Allston is a sewer...your friend should move, out west beyond the CT River...housing is wicked cheaper...so is food, clothes, et al. I don't want to hear about "his family is in the Bostoon area", etc. Massachusetts is a tiny state...you can be anywhere in the state within two hours. It's not like it's Texas or Alaska..or New York.

This is America...plenty of jobs to be had...if a citizen is unwilling to move then just "suck it up" and sell the bike to someone who can adequately secure it. Parking it on the street is just asking for trouble.


----------



## bob88 (Feb 16, 2006)

dcs2244 said:


> Allston is a sewer...your friend should move, out west beyond the CT River...housing is wicked cheaper...so is food, clothes, et al. I don't want to hear about "his family is in the Bostoon area", etc. Massachusetts is a tiny state...you can be anywhere in the state within two hours. It's not like it's Texas or Alaska..or New York.
> 
> This is America...plenty of jobs to be had...if a citizen is unwilling to move then just "suck it up" and sell the bike to someone who can adequately secure it. Parking it on the street is just asking for trouble.


To clarify, its actually a private street, with only private parking.

I was at the District D-14 police station today accompanying my friend who like to help out in police work to report a vandalism. This was just going to be a simple police report but the following incident that I witnessed really disappoints me as there are some really unprofessional bad cops that give cops a bad name.

When I entered the police station, there were some people infront of us reporting some incidents.

The patrolman at the desk, Badge number (**** : I copied it down) was just sending people away from the desk. At first it looked quite efficient as he asked some ladies who were dropping off some accident reports to just leave it there.

A vietnamese male entered, wanting to report a vandalism on his vehicle where his windows are smashed. But this guy wants to just keep a record as his insurance does not cover it. The officer says, "We do not really keep records. I can give you a report for your insurance claim."

At that time I wanted to tell him that the report though may not be significant, might have some trend which may be useful data some time in the future.

I stopped the vietnamese male who seemed annoyed and left without reporting it. I informed him that in Massachusetts, although he may not have comprehensive insurance for the car, the windows may be insured and he should call the insurance to see if he could make a claim. And if he could claim, he would still need the police report from this police station as he lived in this district.

● **Written task a**
Answer these questions about the forum thread:
(i) According to the first post, how long does it take to get anywhere in Massachusetts?
(ii) What kind of street does bob88 say the bike was parked on?
(iii) What did the Vietnamese male come to the station to report?

● **Material shown**

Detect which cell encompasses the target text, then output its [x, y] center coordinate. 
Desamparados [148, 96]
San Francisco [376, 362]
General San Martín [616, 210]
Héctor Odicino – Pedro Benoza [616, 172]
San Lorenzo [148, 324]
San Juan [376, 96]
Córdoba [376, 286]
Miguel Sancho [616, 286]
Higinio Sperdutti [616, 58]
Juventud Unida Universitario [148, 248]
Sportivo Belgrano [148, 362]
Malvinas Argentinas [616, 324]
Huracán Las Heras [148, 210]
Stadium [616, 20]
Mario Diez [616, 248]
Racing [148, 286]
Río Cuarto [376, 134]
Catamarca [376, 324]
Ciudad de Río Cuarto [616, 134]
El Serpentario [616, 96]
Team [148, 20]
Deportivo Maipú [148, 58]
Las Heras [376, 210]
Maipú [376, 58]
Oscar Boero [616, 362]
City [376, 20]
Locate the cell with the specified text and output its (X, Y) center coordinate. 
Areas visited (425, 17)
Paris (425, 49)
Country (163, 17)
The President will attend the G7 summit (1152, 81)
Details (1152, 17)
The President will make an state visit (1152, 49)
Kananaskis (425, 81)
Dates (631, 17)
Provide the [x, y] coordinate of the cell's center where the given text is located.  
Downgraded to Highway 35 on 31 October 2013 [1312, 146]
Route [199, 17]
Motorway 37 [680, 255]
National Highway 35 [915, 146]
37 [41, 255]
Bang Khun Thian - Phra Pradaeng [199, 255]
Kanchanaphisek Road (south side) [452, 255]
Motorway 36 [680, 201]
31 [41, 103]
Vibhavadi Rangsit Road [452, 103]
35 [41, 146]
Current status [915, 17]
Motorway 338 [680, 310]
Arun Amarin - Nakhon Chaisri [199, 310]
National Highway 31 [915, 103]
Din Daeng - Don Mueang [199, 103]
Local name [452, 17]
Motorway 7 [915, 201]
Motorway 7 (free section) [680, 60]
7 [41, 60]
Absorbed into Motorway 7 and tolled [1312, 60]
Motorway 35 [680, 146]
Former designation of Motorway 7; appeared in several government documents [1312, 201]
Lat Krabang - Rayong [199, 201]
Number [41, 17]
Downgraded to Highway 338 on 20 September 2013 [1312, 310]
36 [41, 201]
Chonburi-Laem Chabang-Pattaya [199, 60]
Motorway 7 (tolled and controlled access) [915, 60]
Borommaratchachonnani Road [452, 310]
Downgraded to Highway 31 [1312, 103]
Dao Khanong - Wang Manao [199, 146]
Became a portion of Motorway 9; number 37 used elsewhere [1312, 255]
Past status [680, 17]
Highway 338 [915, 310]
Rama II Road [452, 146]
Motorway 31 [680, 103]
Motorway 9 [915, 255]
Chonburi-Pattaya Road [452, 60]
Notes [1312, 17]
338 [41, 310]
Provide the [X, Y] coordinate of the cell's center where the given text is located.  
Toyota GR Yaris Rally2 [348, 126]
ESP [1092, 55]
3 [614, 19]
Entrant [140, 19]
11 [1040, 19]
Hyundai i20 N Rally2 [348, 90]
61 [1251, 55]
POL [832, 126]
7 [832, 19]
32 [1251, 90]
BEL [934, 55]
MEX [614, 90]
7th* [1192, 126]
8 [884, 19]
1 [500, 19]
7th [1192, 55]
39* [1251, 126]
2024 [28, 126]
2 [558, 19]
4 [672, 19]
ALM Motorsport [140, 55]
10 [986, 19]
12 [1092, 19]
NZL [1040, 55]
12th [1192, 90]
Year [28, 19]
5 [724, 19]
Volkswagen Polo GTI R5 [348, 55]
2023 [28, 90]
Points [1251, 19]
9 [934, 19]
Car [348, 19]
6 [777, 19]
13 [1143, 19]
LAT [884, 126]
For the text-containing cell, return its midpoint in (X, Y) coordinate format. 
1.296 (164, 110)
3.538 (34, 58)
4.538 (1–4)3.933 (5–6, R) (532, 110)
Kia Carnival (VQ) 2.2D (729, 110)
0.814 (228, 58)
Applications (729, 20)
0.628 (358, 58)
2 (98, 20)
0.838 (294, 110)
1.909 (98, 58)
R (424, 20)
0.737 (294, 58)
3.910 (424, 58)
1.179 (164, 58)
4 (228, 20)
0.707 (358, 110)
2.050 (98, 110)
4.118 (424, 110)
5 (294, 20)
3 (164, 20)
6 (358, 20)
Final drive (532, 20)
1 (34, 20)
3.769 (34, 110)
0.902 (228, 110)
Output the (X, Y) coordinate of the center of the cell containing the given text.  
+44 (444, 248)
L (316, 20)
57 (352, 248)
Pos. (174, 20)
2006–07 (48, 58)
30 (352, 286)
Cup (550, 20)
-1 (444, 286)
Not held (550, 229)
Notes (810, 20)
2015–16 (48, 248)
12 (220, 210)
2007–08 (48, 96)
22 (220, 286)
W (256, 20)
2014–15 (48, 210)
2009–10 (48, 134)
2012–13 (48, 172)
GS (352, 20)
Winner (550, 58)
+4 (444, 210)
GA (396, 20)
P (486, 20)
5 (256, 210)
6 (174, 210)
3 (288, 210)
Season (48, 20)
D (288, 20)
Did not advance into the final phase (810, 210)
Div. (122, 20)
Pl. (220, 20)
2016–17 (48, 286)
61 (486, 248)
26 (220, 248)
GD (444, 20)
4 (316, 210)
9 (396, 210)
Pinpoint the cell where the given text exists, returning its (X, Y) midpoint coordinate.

● **Written task b**
Report every line of the listing that contains the string "status". Case counts.

● **Full solution a**
(i) Within two hours.
(ii) A private street, with only private parking.
(iii) Vandalism on his vehicle: his windows were smashed.

● **Full solution b**
Current status [915, 17]
Past status [680, 17]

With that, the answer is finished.